七海がホロディスプレイの地図を拡大し、都市の中央に位置する、Semantic Meshの基幹サーバーを示すアイコンを指した。

「コア……? それって、どういうことだ?」

「都市全体を覆うSemantic Meshは、その根幹に『公共意識』とも呼べる、集合的な意図の層を持っている。創業者たちは、そこに直接語りかけることで、都市の言葉を調律できると信じていた。でも、その方法は誰も成功させていない。私にも、具体的な方法は……」

七海の言葉が途切れる。彼女の表情に、焦りがにじんでいた。残り時間、1時間45分。時間だけが、無情にも過ぎていく。

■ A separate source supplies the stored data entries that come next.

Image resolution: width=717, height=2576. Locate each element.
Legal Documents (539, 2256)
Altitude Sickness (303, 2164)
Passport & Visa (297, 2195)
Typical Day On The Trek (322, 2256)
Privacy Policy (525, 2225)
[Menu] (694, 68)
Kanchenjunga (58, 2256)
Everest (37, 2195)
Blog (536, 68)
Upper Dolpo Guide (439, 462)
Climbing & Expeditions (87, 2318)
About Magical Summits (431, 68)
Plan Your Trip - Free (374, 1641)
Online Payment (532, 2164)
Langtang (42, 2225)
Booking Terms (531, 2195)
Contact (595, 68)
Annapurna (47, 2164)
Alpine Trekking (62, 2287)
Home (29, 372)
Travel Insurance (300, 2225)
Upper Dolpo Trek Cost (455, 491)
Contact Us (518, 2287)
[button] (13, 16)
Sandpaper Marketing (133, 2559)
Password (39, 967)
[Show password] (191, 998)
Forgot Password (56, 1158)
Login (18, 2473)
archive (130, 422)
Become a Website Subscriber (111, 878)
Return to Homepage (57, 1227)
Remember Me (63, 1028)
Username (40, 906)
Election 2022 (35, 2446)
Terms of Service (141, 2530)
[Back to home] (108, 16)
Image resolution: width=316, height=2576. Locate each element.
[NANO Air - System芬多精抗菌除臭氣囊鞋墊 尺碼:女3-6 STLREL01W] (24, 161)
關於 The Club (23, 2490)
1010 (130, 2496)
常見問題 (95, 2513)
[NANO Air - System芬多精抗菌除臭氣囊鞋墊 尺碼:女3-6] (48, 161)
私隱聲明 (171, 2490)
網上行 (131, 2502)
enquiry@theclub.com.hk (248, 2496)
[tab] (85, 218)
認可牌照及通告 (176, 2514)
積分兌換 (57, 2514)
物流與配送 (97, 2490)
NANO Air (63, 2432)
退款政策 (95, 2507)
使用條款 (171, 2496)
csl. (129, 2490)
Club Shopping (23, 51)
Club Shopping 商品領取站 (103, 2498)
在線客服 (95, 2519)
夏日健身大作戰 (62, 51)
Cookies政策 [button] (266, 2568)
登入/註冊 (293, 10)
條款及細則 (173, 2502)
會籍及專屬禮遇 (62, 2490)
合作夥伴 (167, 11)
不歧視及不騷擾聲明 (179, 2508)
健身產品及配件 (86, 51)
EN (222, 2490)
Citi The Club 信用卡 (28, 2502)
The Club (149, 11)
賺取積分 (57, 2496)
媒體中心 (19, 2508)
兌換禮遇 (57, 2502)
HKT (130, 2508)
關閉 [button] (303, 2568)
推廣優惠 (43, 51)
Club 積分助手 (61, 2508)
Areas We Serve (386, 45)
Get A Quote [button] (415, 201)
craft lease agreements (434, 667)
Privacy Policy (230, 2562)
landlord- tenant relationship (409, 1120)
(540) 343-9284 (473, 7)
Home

「コアに直接語りかける……。単なる『言葉』じゃダメだっていうのか?」

「ええ。単なる発話じゃ届かない。そこには、都市そのものに対する、明確な『問い』が必要なのかもしれない」

七海の言葉に、僕はハッとした。問い? これまでの僕は、ただひたすら「こうなってほしい」という願望を言葉にしていただけだった。だが、Semantic Meshの根幹に働きかけるには、もっと深い、都市の存在意義に触れるような言葉が必要なのかもしれない。都市が、僕の言葉を「理解」し、それに対する「回答」を出すような、そんな言葉。

「なるほど……。都市への『問い』か。でも、どんな問いを投げかければいいんだ?」

僕の言葉に、アイビーが静かにログを読み上げる。

「前回の試行では、『明確な問い』の概念は存在しませんでした。ですが、Semantic Meshの未公開ログに、創業者による『都市の言葉の源流』に関する記述がわずかに残されています。現在、分析を開始しました。成功確率は、極めて低いです。たぶん。」

都市の言葉の源流……? そこには、コアに働きかけるヒントがあるのか。残り時間もあとわずか。僕の言葉が、この都市の運命を左右する。